Saved data entries
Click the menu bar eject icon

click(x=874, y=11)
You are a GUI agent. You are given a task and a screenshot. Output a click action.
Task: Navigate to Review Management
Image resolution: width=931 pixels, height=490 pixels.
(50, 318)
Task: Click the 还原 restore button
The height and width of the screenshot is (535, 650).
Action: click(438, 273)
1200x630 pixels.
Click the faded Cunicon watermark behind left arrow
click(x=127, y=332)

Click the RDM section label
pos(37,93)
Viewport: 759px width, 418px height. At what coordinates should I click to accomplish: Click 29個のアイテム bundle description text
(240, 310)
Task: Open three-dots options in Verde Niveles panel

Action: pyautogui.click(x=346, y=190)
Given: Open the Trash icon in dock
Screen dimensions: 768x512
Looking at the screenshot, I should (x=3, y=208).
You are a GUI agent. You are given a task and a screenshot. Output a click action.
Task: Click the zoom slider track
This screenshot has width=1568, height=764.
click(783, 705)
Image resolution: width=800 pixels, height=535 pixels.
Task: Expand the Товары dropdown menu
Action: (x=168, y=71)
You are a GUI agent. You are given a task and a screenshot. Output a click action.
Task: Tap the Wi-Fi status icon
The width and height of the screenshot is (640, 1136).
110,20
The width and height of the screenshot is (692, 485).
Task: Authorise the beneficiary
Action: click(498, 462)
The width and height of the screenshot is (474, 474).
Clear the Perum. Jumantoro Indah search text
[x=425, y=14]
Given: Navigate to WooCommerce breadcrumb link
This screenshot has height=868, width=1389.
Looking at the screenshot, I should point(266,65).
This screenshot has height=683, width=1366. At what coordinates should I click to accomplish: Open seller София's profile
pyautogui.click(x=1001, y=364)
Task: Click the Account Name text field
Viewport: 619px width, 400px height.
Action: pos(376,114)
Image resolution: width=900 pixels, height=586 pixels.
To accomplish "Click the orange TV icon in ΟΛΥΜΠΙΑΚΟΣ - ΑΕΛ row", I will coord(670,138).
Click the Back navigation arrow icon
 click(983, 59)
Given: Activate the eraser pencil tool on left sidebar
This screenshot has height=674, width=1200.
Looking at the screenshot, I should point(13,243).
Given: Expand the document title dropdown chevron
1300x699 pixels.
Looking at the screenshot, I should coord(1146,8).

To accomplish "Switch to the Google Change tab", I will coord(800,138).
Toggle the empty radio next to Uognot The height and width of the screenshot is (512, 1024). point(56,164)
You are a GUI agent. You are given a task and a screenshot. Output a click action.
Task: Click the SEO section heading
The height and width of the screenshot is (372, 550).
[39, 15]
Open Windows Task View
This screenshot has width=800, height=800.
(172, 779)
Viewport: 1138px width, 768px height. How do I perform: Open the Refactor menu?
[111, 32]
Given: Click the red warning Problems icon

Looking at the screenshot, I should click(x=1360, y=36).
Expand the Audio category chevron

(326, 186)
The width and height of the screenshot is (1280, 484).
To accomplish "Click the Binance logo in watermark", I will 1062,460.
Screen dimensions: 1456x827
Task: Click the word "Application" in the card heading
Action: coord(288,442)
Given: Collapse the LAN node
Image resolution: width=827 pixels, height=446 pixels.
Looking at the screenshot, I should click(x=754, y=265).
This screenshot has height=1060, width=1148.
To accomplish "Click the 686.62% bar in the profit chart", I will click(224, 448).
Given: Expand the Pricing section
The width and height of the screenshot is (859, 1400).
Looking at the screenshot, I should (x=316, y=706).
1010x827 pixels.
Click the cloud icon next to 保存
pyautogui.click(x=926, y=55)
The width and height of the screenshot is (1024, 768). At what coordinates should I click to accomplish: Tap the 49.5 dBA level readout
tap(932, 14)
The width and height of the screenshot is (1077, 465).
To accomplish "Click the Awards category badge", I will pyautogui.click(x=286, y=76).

▸ What the exercise asks
The entries above must be transcribed word for word.

▸ Exercise response
Click the menu bar eject icon

click(x=874, y=11)
You are a GUI agent. You are given a task and a screenshot. Output a click action.
Task: Navigate to Review Management
Image resolution: width=931 pixels, height=490 pixels.
(50, 318)
Task: Click the 还原 restore button
The height and width of the screenshot is (535, 650).
Action: click(438, 273)
1200x630 pixels.
Click the faded Cunicon watermark behind left arrow
click(x=127, y=332)

Click the RDM section label
pos(37,93)
Viewport: 759px width, 418px height. At what coordinates should I click to accomplish: Click 29個のアイテム bundle description text
(240, 310)
Task: Open three-dots options in Verde Niveles panel

Action: pyautogui.click(x=346, y=190)
Given: Open the Trash icon in dock
Screen dimensions: 768x512
Looking at the screenshot, I should (x=3, y=208).
You are a GUI agent. You are given a task and a screenshot. Output a click action.
Task: Click the zoom slider track
This screenshot has width=1568, height=764.
click(783, 705)
Image resolution: width=800 pixels, height=535 pixels.
Task: Expand the Товары dropdown menu
Action: (x=168, y=71)
You are a GUI agent. You are given a task and a screenshot. Output a click action.
Task: Tap the Wi-Fi status icon
The width and height of the screenshot is (640, 1136).
110,20
The width and height of the screenshot is (692, 485).
Task: Authorise the beneficiary
Action: click(498, 462)
The width and height of the screenshot is (474, 474).
Clear the Perum. Jumantoro Indah search text
[x=425, y=14]
Given: Navigate to WooCommerce breadcrumb link
This screenshot has height=868, width=1389.
Looking at the screenshot, I should point(266,65).
This screenshot has height=683, width=1366. At what coordinates should I click to accomplish: Open seller София's profile
pyautogui.click(x=1001, y=364)
Task: Click the Account Name text field
Viewport: 619px width, 400px height.
Action: pos(376,114)
Image resolution: width=900 pixels, height=586 pixels.
To accomplish "Click the orange TV icon in ΟΛΥΜΠΙΑΚΟΣ - ΑΕΛ row", I will coord(670,138).
Click the Back navigation arrow icon
 click(983, 59)
Given: Activate the eraser pencil tool on left sidebar
This screenshot has height=674, width=1200.
Looking at the screenshot, I should point(13,243).
Given: Expand the document title dropdown chevron
1300x699 pixels.
Looking at the screenshot, I should coord(1146,8).

To accomplish "Switch to the Google Change tab", I will coord(800,138).
Toggle the empty radio next to Uognot The height and width of the screenshot is (512, 1024). point(56,164)
You are a GUI agent. You are given a task and a screenshot. Output a click action.
Task: Click the SEO section heading
The height and width of the screenshot is (372, 550).
[39, 15]
Open Windows Task View
This screenshot has width=800, height=800.
(172, 779)
Viewport: 1138px width, 768px height. How do I perform: Open the Refactor menu?
[111, 32]
Given: Click the red warning Problems icon

Looking at the screenshot, I should click(x=1360, y=36).
Expand the Audio category chevron

(326, 186)
The width and height of the screenshot is (1280, 484).
To accomplish "Click the Binance logo in watermark", I will 1062,460.
Screen dimensions: 1456x827
Task: Click the word "Application" in the card heading
Action: coord(288,442)
Given: Collapse the LAN node
Image resolution: width=827 pixels, height=446 pixels.
Looking at the screenshot, I should click(x=754, y=265).
This screenshot has height=1060, width=1148.
To accomplish "Click the 686.62% bar in the profit chart", I will click(224, 448).
Given: Expand the Pricing section
The width and height of the screenshot is (859, 1400).
Looking at the screenshot, I should (x=316, y=706).
1010x827 pixels.
Click the cloud icon next to 保存
pyautogui.click(x=926, y=55)
The width and height of the screenshot is (1024, 768). At what coordinates should I click to accomplish: Tap the 49.5 dBA level readout
tap(932, 14)
The width and height of the screenshot is (1077, 465).
To accomplish "Click the Awards category badge", I will pyautogui.click(x=286, y=76).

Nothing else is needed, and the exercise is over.